[Task to complete] The expected output is the line with "1024x858 pixels. How" plus all lines after it to the end of the material below, reproduced exactly, with pictures omitted and nothing else included.

*** Information provided ***

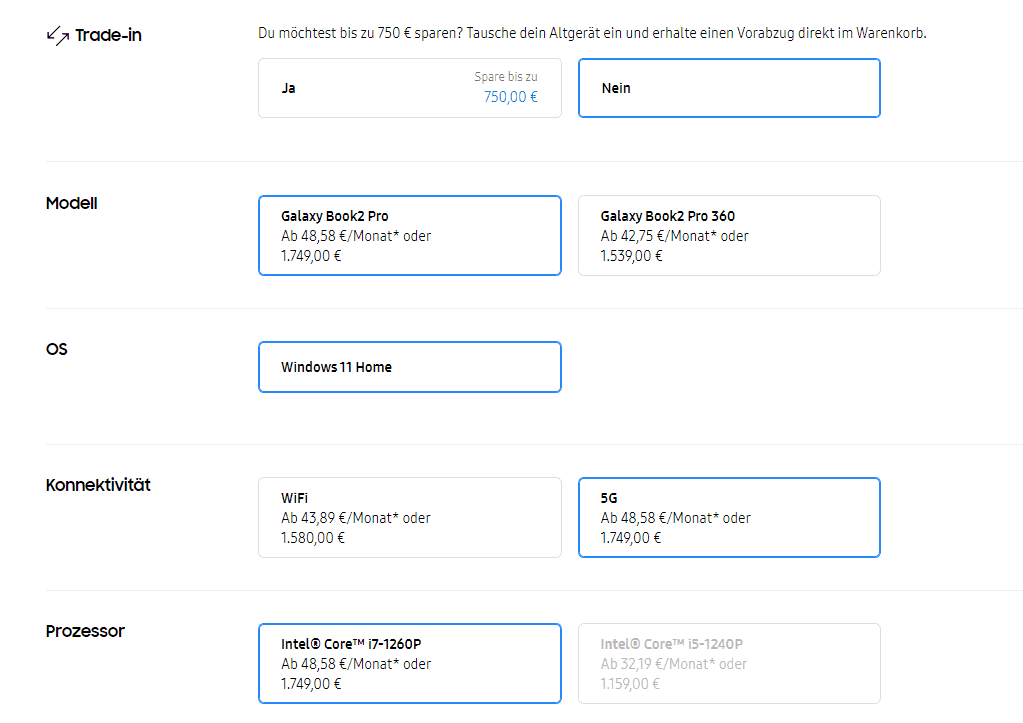The height and width of the screenshot is (723, 1023).
Task: Click the Trade-in section heading
Action: tap(108, 36)
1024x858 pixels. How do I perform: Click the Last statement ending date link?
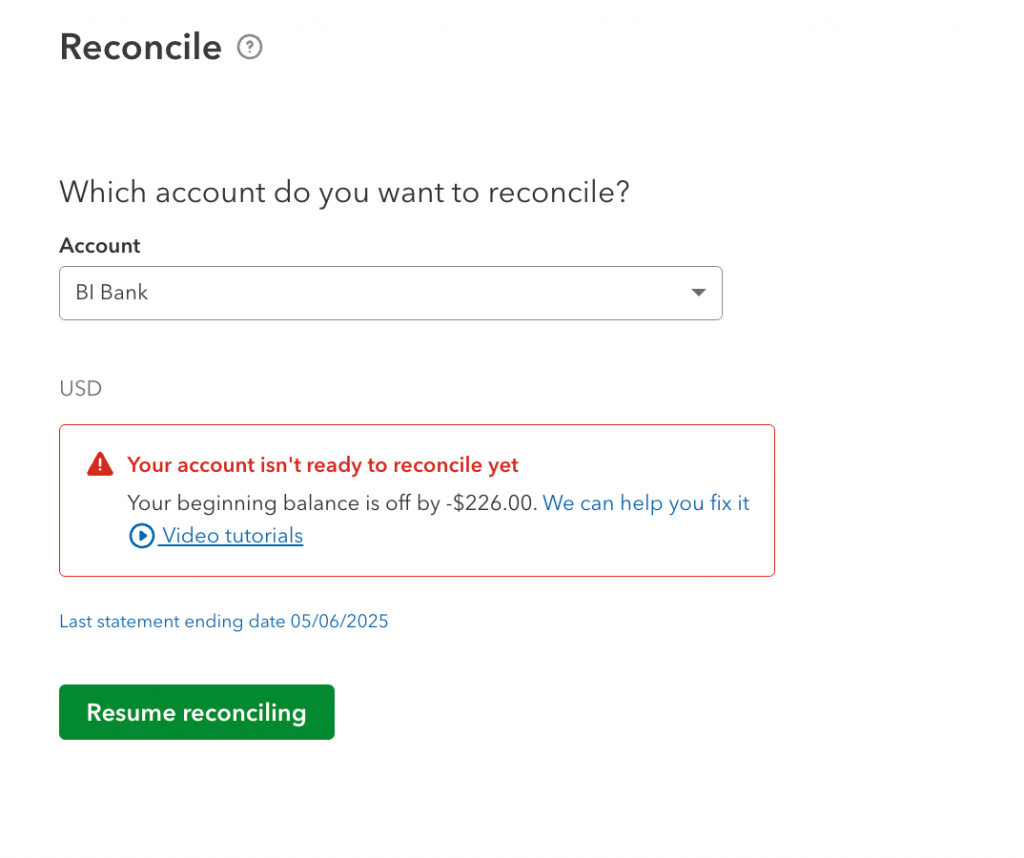coord(223,622)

*** End of Information provided ***

[Expected answer]
1024x858 pixels. How do I perform: Click the Last statement ending date link?
coord(223,622)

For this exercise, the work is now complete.